Long Hair (Discovered in the Ragdoll and Maine Coon)

The Long Hair (Discovered in the Ragdoll and Maine Coon) variant is one of four variants known to cause long hair in cats.

Lykoi Coat (Variant 1)

Lykoi Coat (Variant 1) is one of the variants known to result in the sparse coat of the Lykoi cat.

Lykoi Coat (Variant 2)

Lykoi Coat (Variant 2) is one of the variants known to result in the sparse coat of the Lykoi cat.

Mocha (Discovered in the Burmese)

The Mocha variant reduces dark pigment levels resulting in a lighter colored coat, aqua eyes, and a pink nose and paw pads.

Partial and Full White

The Partial and Full White variants can result in a partial white (bicolor) or full white appearance, depending on the length of variant inherited.

Polydactyly (Variant 1)

Polydactyly (Variant 1) may result in extra toes on either the front or all four feet.

Polydactyly (Variant 2)

Polydactyly (Variant 2) may result in extra toes on all four feet.

Polydactyly (Variant 3)

Polydactyly (Variant 3) may result in extra toes on all four feet.

Rexing (Discovered in the Cornish Rex and German Rex)

The Rexing (Discovered in the Cornish Rex and German Rex) variant is one of the variants that results in a curly coat in cats.

Rexing (Discovered in the Devon Rex)

The Rexing (Discovered in the Devon Rex) variant is one of the variants that results in a curly coat in cats.
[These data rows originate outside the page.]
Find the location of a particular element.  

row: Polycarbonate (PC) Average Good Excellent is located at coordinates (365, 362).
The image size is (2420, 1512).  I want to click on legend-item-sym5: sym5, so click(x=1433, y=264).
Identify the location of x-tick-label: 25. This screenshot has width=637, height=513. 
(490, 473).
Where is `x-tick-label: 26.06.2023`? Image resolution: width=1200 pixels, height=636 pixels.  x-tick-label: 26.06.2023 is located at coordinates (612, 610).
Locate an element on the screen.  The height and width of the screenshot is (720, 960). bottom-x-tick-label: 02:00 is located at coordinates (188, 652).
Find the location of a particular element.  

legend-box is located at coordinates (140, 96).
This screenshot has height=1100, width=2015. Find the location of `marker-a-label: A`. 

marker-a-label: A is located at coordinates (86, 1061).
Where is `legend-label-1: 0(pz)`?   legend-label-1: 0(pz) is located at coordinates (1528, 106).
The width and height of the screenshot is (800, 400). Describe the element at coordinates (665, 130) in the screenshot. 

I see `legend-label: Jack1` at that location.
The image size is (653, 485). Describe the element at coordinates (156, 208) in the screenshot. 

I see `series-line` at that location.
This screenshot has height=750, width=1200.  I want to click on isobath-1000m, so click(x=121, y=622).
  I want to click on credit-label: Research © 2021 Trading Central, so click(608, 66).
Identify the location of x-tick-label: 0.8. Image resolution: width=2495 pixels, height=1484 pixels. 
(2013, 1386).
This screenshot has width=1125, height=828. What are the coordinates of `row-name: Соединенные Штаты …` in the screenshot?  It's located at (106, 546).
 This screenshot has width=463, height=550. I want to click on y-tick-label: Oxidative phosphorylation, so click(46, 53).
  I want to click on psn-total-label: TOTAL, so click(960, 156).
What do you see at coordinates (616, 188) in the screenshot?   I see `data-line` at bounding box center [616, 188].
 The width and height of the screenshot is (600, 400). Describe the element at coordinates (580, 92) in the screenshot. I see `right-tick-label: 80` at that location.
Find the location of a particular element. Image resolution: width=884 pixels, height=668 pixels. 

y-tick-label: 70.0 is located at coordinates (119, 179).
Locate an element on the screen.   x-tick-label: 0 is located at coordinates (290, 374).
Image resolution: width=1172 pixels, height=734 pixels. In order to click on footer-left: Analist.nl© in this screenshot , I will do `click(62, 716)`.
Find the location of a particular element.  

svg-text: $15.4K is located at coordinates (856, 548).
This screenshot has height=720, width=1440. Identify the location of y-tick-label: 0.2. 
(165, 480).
Russet (Discovered in the Burmese)

The Russet variant results in a gradual color change from brown tabby to red as the cat ages.

Short Tail (Variant 1)

Short Tail (Variant 1) is associated with a naturally short "bobbed" tail and was first discovered in Manx cats.

Short Tail (Variant 2)

Short Tail (Variant 2) is associated with a naturally short "bobbed" tail and was first discovered in Manx cats.

Short Tail (Variant 3)

Short Tail (Variant 3) results in a shortened tail with kinks or angles and was first discovered in Japanese Bobtail cats.

Solid Color

The Solid Color variant results in solid coloring of the hair shaft and is also known as Non-agouti.